Ela nasceu em São Paulo, no meio da pressa, das buzinas e do café sempre na mão. Ele nasceu no Rio, onde o tempo corre em outro ritmo e o pôr do sol tem status de evento. São oito anos que os separam no calendário, mas foi justamente esse desencontro de tempos que fez o encontro acontecer.
Se conheceram no tatame do jiu-jitsu. Nada romântico, nada clichê. Mas foi ali que começou: foram percebendo que a conexão tinha algo de diferente. O jiu-jitsu ensinou primeiro o que depois virou base da relação: confiança, parceria, estar junto do mesmo lado, no mesmo time.

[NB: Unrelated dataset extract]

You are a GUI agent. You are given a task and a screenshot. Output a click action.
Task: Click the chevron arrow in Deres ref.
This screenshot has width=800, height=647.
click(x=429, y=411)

Ela veio com a pressa de paulista, Power Points, a mania de querer resolver tudo de uma vez. Ele trouxe o jeito carioca, leve, tranquilo e um sorriso que desmonta qualquer crise paulistana. No meio disso, ele virou pai de gatos, que viraram família, vinhos abertos numa noite qualquer, viagens que nasceram como um “vamos ver no que dá” e viraram lembranças que nunca saem da memória.
Chico Buarque disse uma vez que “o amor não tem pressa, ele pode esperar em silêncio”. Com eles, não foi silêncio, foi barulho de riso, de conversa atravessada, de vida acontecendo sem roteiro. Foi improviso e cuidado ao mesmo tempo. Foi leve e intenso, simples e gigantesco. É rotina que virou parceria, diferença que virou encaixe, silêncio que virou conforto e riso que virou casa. É um encontro improvável que deu tão certo que parece destino. E talvez seja.